In Preußen haben sich die Erwartungen der Kolonisten nicht erfüllt. "Na kiek er mal, das wird wohl langen für euch!" soll der Alte Fritz zu den Schwaben gesagt haben, als er ihnen 1753 das öde Land zwischen Köpenick und Mahlsdorf zeigte und zuwies. Gewohnt haben die drei Familien - 11 Erwachsene, 14 Kinder - in einem "Seidenwürmerhaus", das einem Lieblingsprojekt Friedrichs II. diente, der Seidenraupenzucht. Warum sie nur zu Tagelöhnern und nicht wie geplant zu Siedlern auf eigenem Land wurden, darüber gibt es unterschiedliche Aussagen. "Verschiedene Straftaten" sollen daran schuld gewesen sein, kann man lesen. Das "Neue Deutschland" hat vom Klassenstandpunkt aus eine andere Erklärung: "Das hinterhältige Ränkespiel preußischer Staatsdiener, die sich an der Ansiedlung von Kolonisten bereichern wollten", sei der Grund gewesen, denn die Schwaben hatten nichts Schriftliches in der Hand.

Die neue Ortschaft wurde in Anlehnung an den Ausspruch des Alten Fritzen "Kiekemal" genannt. Mehr als hundert Jahre dümpelte sie im toten Winkel zwischen Mahlsdorf und Köpenick vor sich hin, in einer Heidelandschaft als Straßendorf angelegt mit später 9 Häusern und 55 Einwohnern.

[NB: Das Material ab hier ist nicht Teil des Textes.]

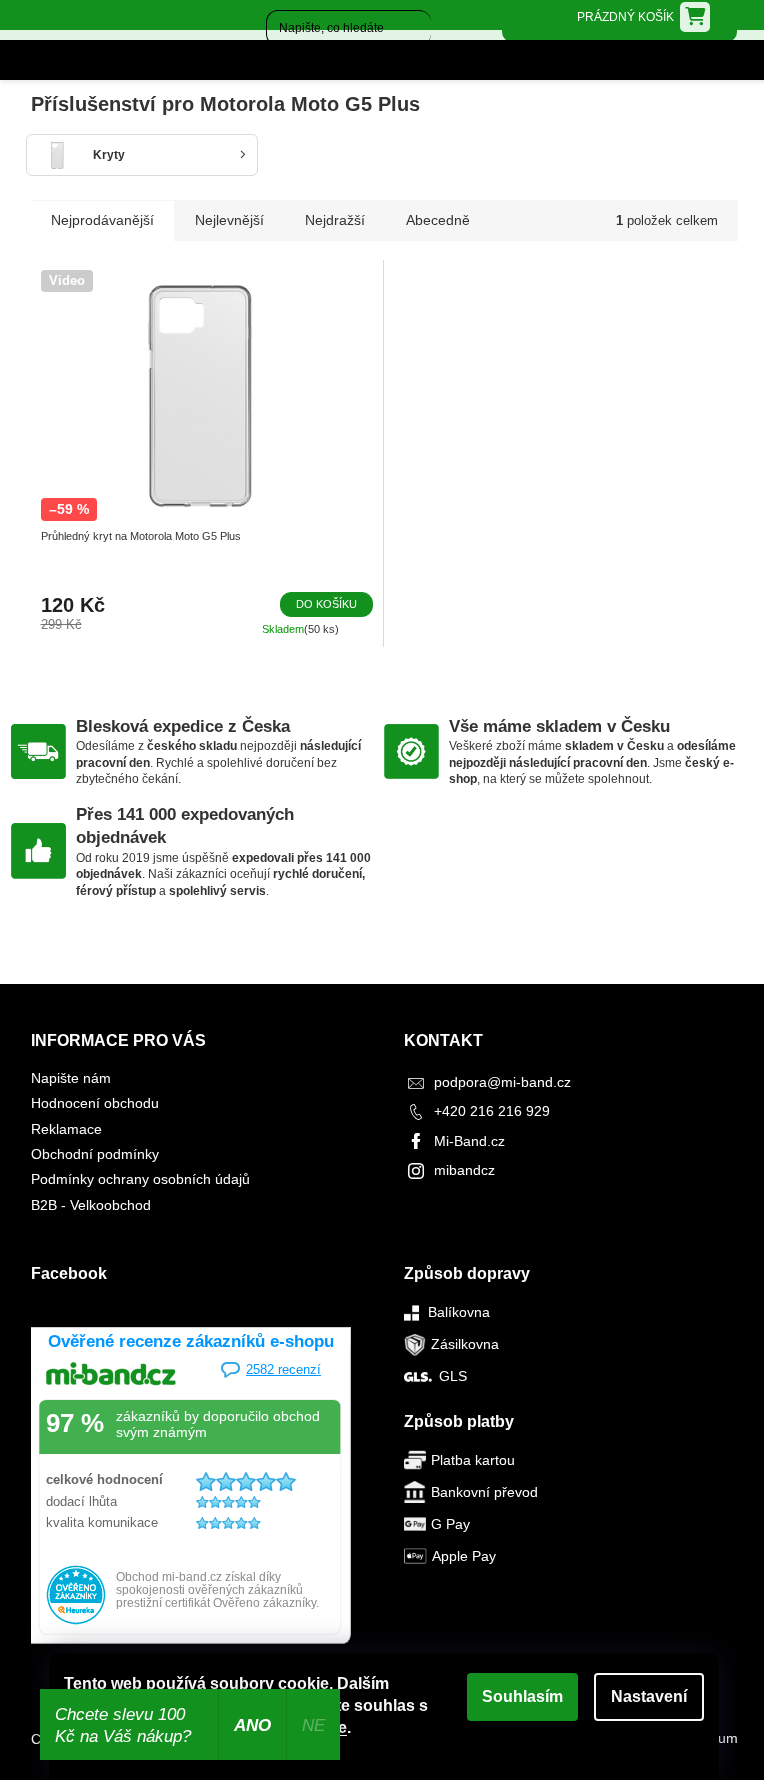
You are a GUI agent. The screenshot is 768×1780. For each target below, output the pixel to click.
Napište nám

Erst als die Berliner die Ausflugsziele rund um die Stadt entdeckten und frequentierten, wurden zunächst Ausflugslokale und dann auch Wohnhäuser dort gebaut.

Ausflugslokale
Durch Köpenick fuhr bis 1903 die Cöpenicker Pferde-Eisenbahn, danach die Städtische Straßenbahn Cöpenick. 1907 wurde die Straßenbahn bis nach Mahlsdorf verlängert. Als "Wüstenbahn" fuhr sie über eine unbefestigte Straße von Köpenick nach Kiekemal. Noch heute durchquert sie ein Waldgebiet südlich des Ortsteils, bis sie an der Waldpromenade wieder auf bebautes Gebiet stößt und dem Hultschiner Damm folgt.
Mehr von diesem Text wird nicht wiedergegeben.